# Anne Menden: Pleite, Schulden, Pfändung!



## Max100 (6 Aug. 2011)

lt. Bild.de:


Jetzt hat es Anne Menden auch im wahren Leben erwischt...
Das Finanzamt pfändete ihre Konten. Auch der Gerichtsvollzieher kam. Sie sitzt auf 70 000 Euro Schulden.
„Die Situation ist belastend für mich“, gesteht Anne Menden. 
Vor drei Jahren hatte Menden auf Kredit eine Wohnung für 270 000 Euro gekauft. Der Bauherr habe ihr versprochen, die Grunderwerbsteuer zu übernehmen. Sagt sie. Das Geld kam beim Finanzamt nie an. „Ich habe den falschen Leuten vertraut. Das merkte ich erst, als das Finanzamt plötzlich Nachzahlungen von mir wollte.“
Weil die Schauspielerin die Summe nicht aufbringen konnte, wurden ihre Konten gepfändet. Mit den Kreditraten für die Wohnung kam Menden auch nicht hinterher. Sie löste den Kaufvertrag auf – gegen eine Vergleichs-Zahlung von 70 000 Euro.
Ihr RTL-Gehalt geht jetzt an die Bank, nur das Nötigste darf sie behalten.
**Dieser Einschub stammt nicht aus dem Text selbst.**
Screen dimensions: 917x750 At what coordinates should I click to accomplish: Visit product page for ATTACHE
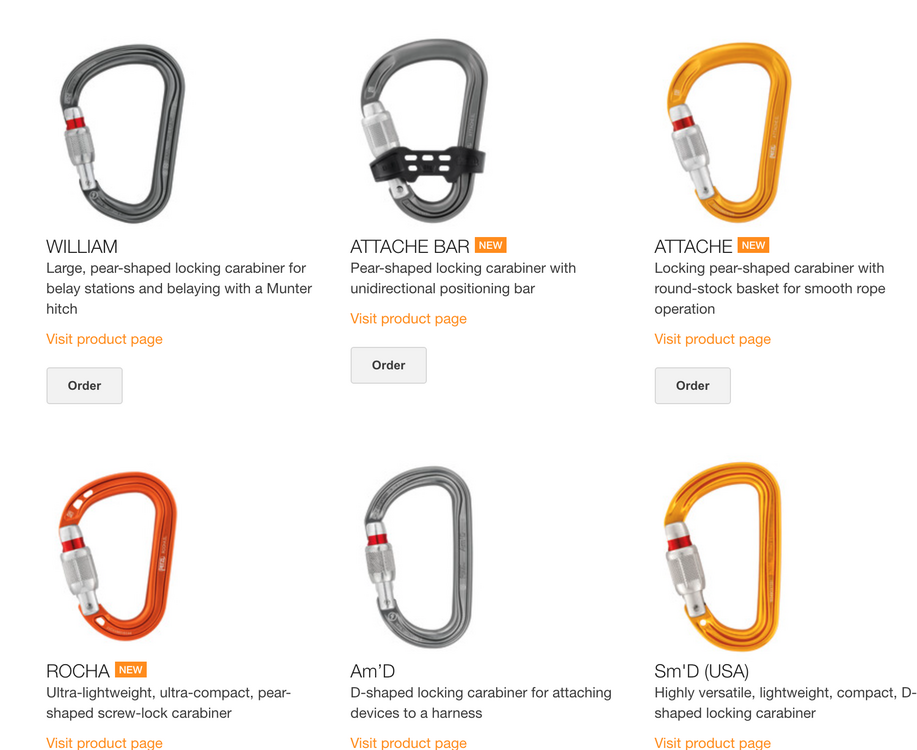pyautogui.click(x=712, y=339)
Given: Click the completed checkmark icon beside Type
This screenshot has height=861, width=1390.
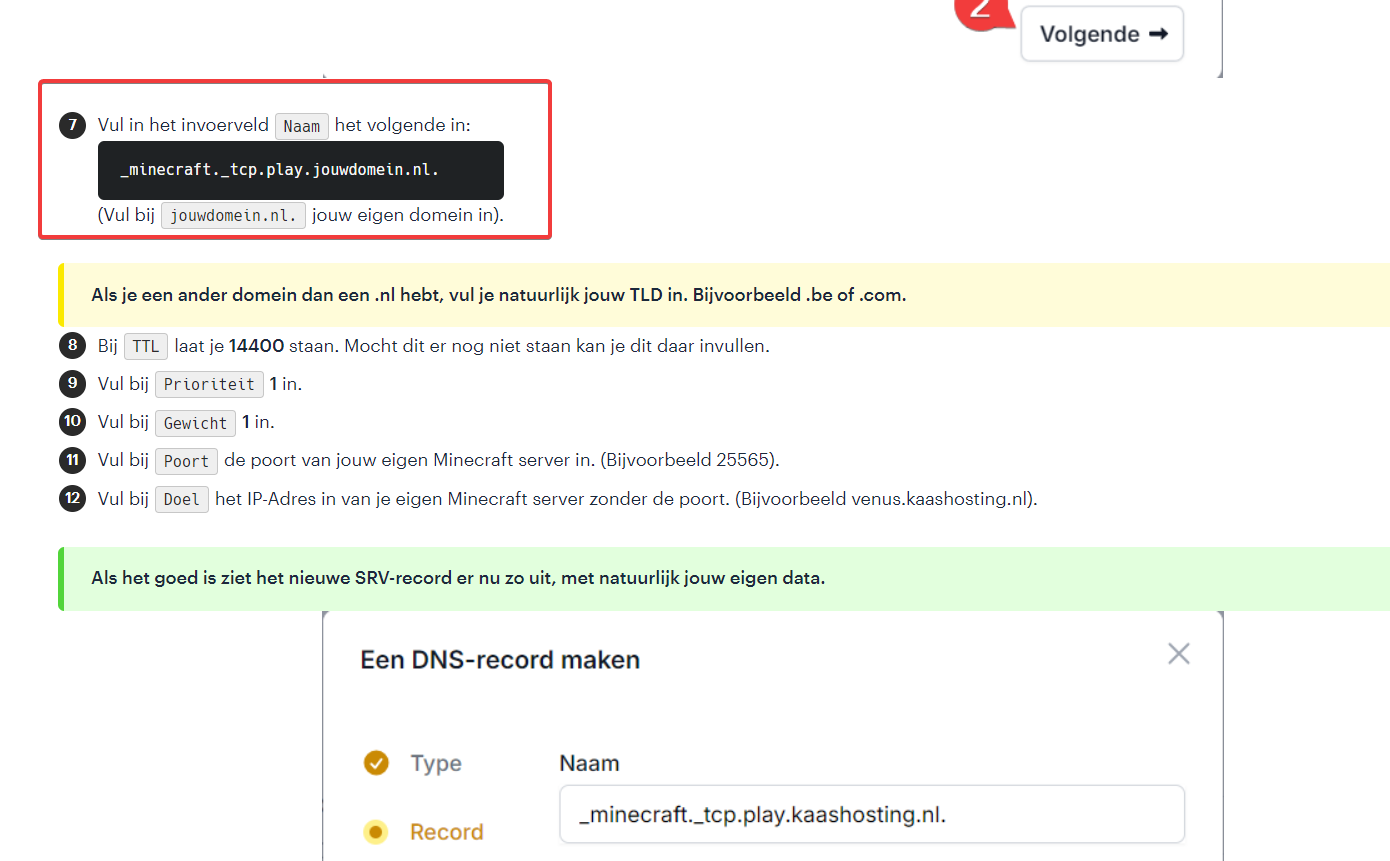Looking at the screenshot, I should tap(376, 763).
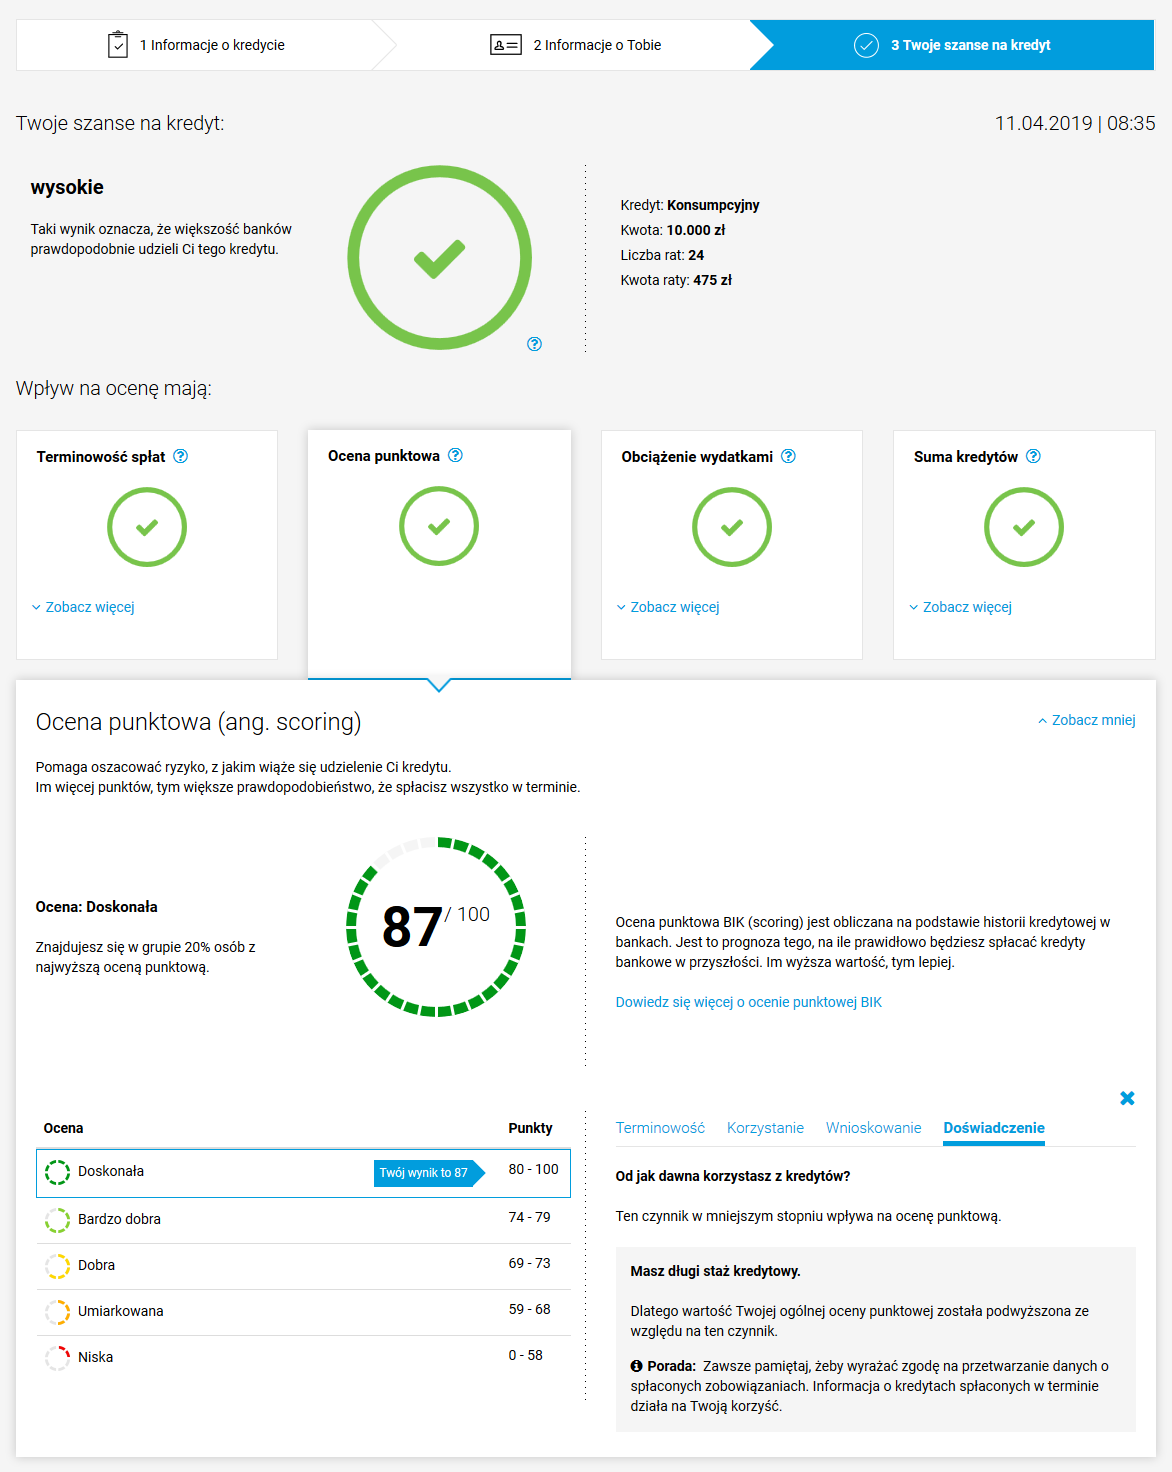This screenshot has height=1472, width=1172.
Task: Click help icon beside Ocena punktowa
Action: (455, 455)

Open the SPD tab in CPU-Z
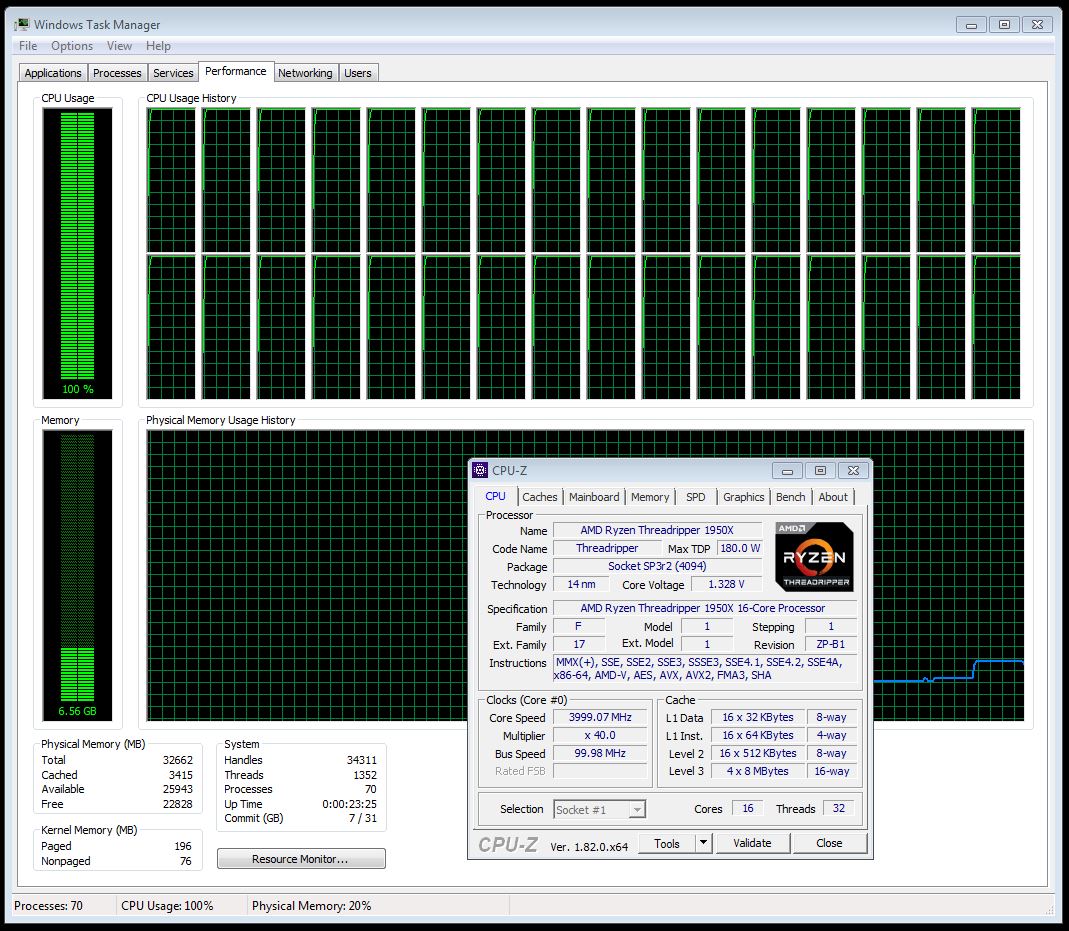click(695, 497)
Anne Menden: „Aber ich werde es schaffen.“


----------



## Punisher (6 Aug. 2011)

ooooooch, eine Runde Mittleid


----------



## Chamser81 (6 Aug. 2011)

Tja das kann halt passieren wenn man sich etwas leisten will, was man sich eigentlich nicht leisten kann!
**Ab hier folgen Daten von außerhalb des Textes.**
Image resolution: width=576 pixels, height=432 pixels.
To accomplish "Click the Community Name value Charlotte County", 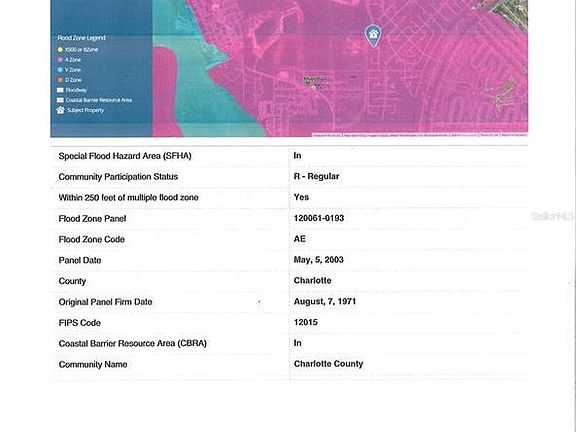I will [x=328, y=364].
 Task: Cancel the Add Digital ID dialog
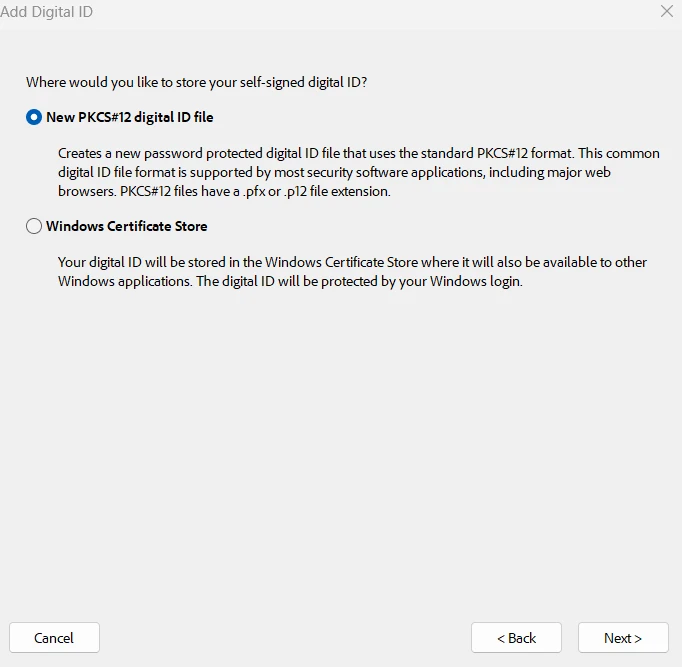coord(54,638)
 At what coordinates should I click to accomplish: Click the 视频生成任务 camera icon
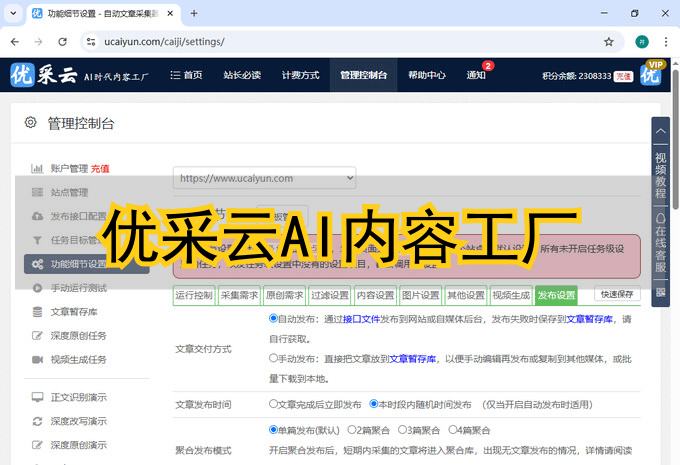pyautogui.click(x=37, y=359)
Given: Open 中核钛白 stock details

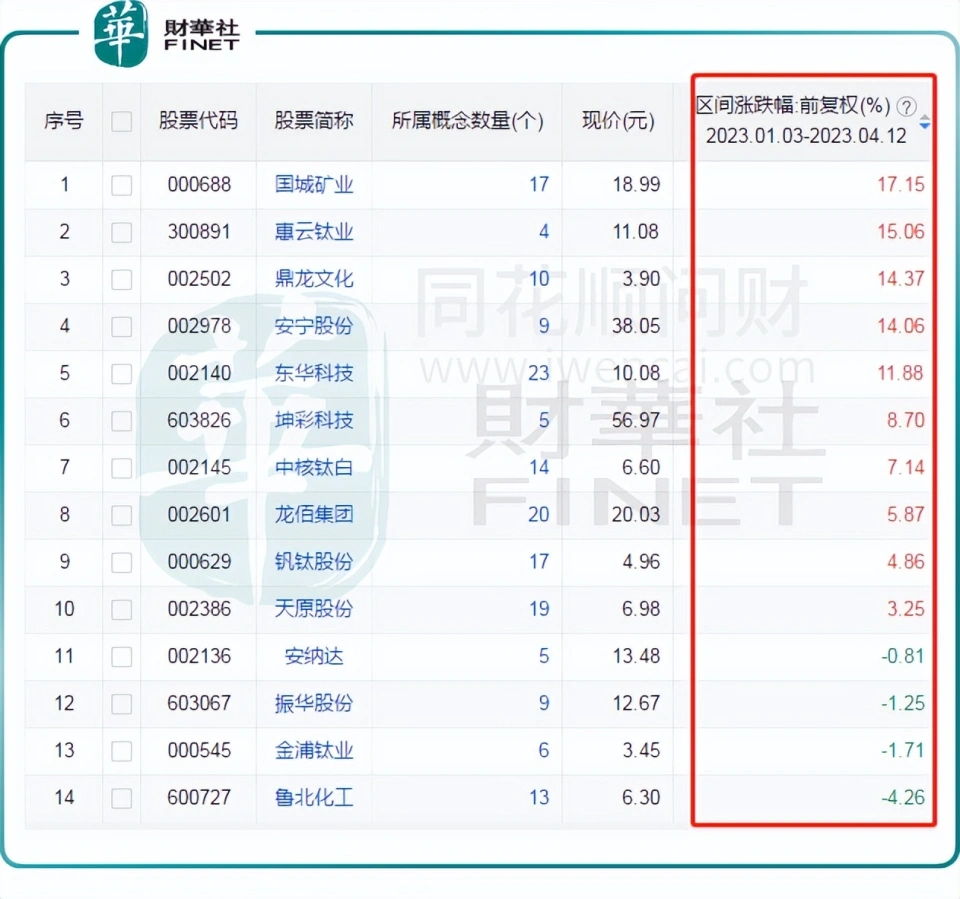Looking at the screenshot, I should pyautogui.click(x=314, y=468).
Man kann nur das ausgeben was man auch hat wenn auch es für einige sehr konservativ klingen mag. Aber es ist und bleibt die Wahrheit!


----------



## BlueLynne (6 Aug. 2011)

ist doch häufig so bei den Promis ...
viele verdienen das Geld relativ leicht und müssen dann aber vernünftig damit umgehen (können)


----------



## posemuckel (7 Aug. 2011)

Playboy???????????????


----------



## günterelke (7 Aug. 2011)

posemuckel schrieb:


> Playboy???????????????



1 Möglichkeit, aber Will der das auch??


----------



## Q (8 Aug. 2011)

was ist das denn für ein Blödsinn? Die Grunderwerbssteuer für die kleine Hütte wären doch weniger als 15.000 gewesen, statt dessen löst sie wegen dem bösen Finanzamt den Vertrag und zahlt 70.000  Die spinnen die Römer


----------



## Max100 (8 Aug. 2011)

posemuckel schrieb:


> Playboy???????????????



au ja


----------



## Franky70 (8 Aug. 2011)

Ein Fall für Peter Zwegat.


----------



## Raude (9 Aug. 2011)

Ich wäre auch für Playboy


----------